China Town, Chapter Two...

I had the privilege of representing the MVCC on a 3 day tour of the Los Angeles Aqueduct System, as a guest of the Los Angeles Department of Water & Power. It was an amazing tour – eye opening and thought provoking. Having already read about our water history in Cadillac Desert and with memories of the film classic China Town, I was eager to get a first hand view for myself.

Water conservation is a passion for me. I know that we have less than we need – but this trip gave me dramatic evidence of just how little we have. Even more important, I saw first hand the damage we did taking the water we have enjoyed since we built the Los Angeles Aqueducts – and just how difficult it has been to undo the damage.

When Los Angeles filed for water rights from the Owens Valley River, we took 100%. Until recently, that provided us with 75% of the water the DWP uses for Los Angeles. It is cheap water - $170 to $200 per acre foot, compared to the $600 to $800 per acre foot that we get from Colorado through the Metropolitan Water District. It tastes great – Crystal Geyser actually pulls their water from the same source. But the cost was too high. By diverting the Owens Valley River water to the aqueducts, we dried out the 110 mile Owens Lake, creating unbearable alkaline dust storms that made the area almost uninhabitable.

The Clean Air Act mandated that we mitigate the damage. Since the 1980’s, we have spent $4 million a year studying the problem, $450 million in implementation and $30 million a year to manage the mitigation. Today we have stopped the dust and re-watered the river, but the lake remains dry. Instead of supplying 75% of our needs, we have had to reduce the amount we take to only 35% of our needs.

Los Angeles has done a good job of reducing our interior water usage - our water consumption today is the same as it was 25 years ago, despite a million more people. But our per capita daily use is still 144 gallons per day. Compare that to Europe, where it is 69 gallons. The primary difference is water use for outdoor landscaping.

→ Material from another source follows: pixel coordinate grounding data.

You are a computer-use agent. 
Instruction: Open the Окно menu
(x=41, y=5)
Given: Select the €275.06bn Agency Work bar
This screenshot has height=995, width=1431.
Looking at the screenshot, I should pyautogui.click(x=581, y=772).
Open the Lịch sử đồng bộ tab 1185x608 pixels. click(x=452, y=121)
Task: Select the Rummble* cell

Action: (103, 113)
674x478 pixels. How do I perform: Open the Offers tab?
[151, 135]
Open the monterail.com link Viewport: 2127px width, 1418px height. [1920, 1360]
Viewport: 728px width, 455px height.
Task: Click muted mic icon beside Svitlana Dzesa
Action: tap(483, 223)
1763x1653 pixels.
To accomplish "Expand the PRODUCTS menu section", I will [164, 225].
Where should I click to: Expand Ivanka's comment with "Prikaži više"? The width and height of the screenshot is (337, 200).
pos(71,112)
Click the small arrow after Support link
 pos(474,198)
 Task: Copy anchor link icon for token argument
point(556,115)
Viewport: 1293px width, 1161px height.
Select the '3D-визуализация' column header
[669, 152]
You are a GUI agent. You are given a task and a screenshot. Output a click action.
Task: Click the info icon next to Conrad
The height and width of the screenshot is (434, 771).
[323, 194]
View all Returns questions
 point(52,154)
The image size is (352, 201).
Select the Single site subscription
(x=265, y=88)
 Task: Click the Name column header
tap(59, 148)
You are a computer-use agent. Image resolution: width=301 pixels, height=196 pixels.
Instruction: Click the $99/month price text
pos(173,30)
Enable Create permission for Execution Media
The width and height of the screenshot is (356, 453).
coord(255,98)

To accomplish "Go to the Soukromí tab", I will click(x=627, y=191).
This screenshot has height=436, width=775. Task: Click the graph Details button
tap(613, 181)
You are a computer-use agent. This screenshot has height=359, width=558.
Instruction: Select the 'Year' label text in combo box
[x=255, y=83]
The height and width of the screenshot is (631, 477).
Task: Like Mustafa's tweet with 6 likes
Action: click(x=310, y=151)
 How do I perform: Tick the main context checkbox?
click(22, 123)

This trip showed me the impact on a small region. It has taken 40+ years to mitigate the damage in the Owens Valley. If we don’t change our thirsty habits, what damage will we do globally? What will life be like for our children 40 years from now if we don’t change course now?

Like many in Mar Vista, our family tore out our lawns and replaced them with drought resistant landscaping. As a result, our per person water usage is 69 gallons per day. This is less then half of the Los Angeles average and comparable to the average usage in Europe.

We can do this. Let’s not wait too long to start.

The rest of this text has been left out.